In Folge 10 feiern Stephan und Jana ein kleines Jubiläum: 10 Folgen in 10 Wochen – und ziehen ehrlich Bilanz, wie es weitergeht.
Der Einstieg ist direkt persönlich: Stephan erzählt von einem Rennradunfall (und warum ein Helm in genau solchen „unscheinbaren Momenten“ den Unterschied macht). Daraus entsteht ein Gespräch über Risiko, Angst nach Stürzen und warum es oft hilft, möglichst bald wieder aufs Rad zu steigen (Stichwort Exposition).
Danach wird’s meta: Die beiden sprechen über ihren Anspruch, kein reiner Laberpodcast zu sein, sondern mit Recherche, Gästen und echtem Mehrwert neue Gedanken entstehen zu lassen. Gleichzeitig geht’s um den Aufwand hinter dem Podcast: Schnitt, Sound, Pausenwörter, Tonbearbeitung – und warum Perfektion manchmal weniger auffällt als gedacht.
Ein größerer Themenblock dreht sich um ADHS/ADS im Erwachsenenalter, Diagnosen (DSM/ICD), Stigma, Therapie vs. Medikation und Stephans aktuelles Update nach einem Psychiatertermin – inklusive Einordnung, warum er einen konservativeren medikamentösen Weg testet. Außerdem streifen sie Versicherungen im Ausdauersport (Unfallversicherung, Kosten, Absicherung bei Rennen) und die Realität, wie schwierig das für Selbstständige sein kann.

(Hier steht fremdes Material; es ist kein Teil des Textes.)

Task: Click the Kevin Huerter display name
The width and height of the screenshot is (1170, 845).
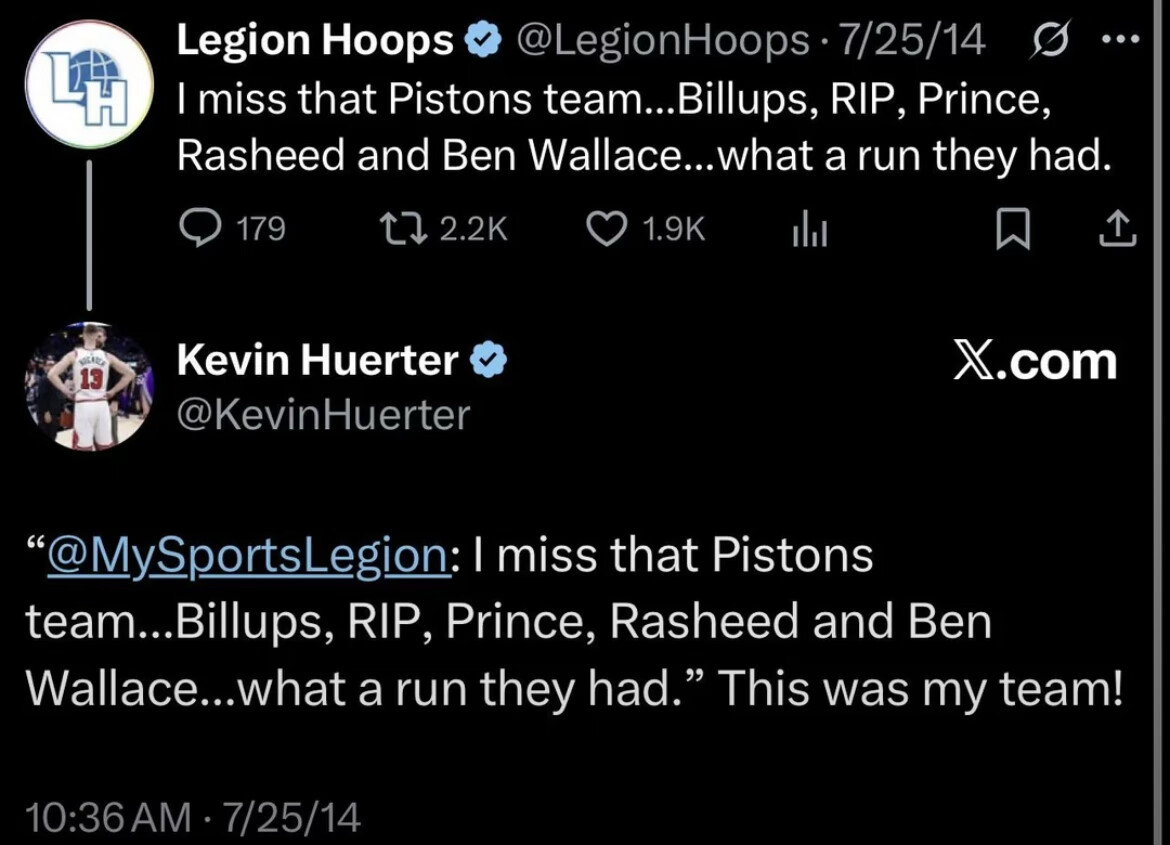Action: tap(317, 359)
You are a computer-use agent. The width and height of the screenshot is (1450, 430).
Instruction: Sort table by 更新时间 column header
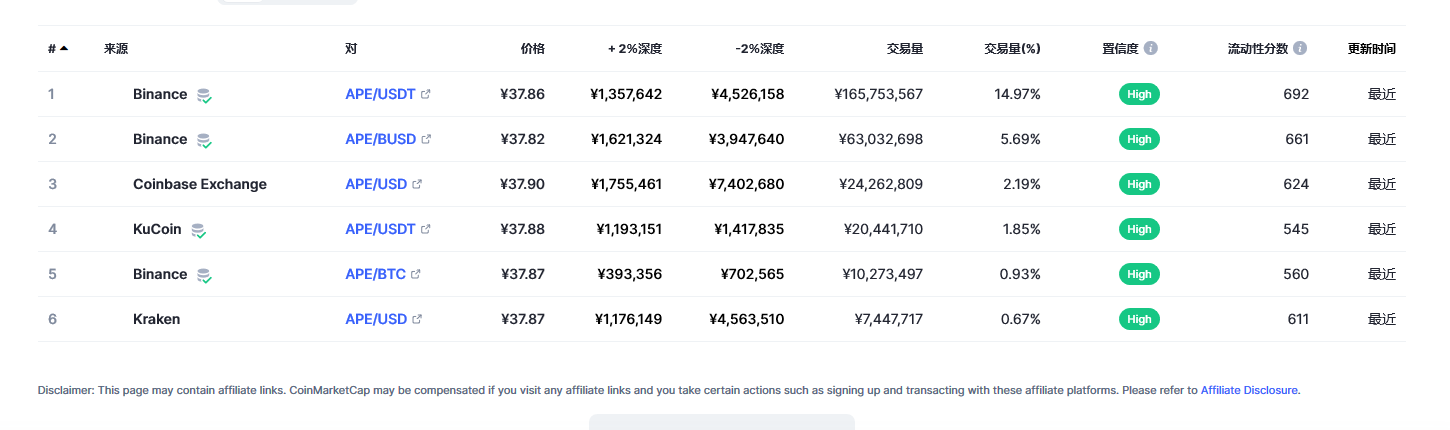(1372, 48)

Zum Schluss: Ausblick auf kommende Projekte (Gravel, Rennen, Kampagnen „unstaged“ on a real trip) – und ein offenes Gespräch über die wachsende Ultra-/Bike-Bubble, Social-Media-Overload und den Versuch, den Fokus wieder auf das zu legen, worum’s eigentlich geht: einfach lang Fahrrad fahren.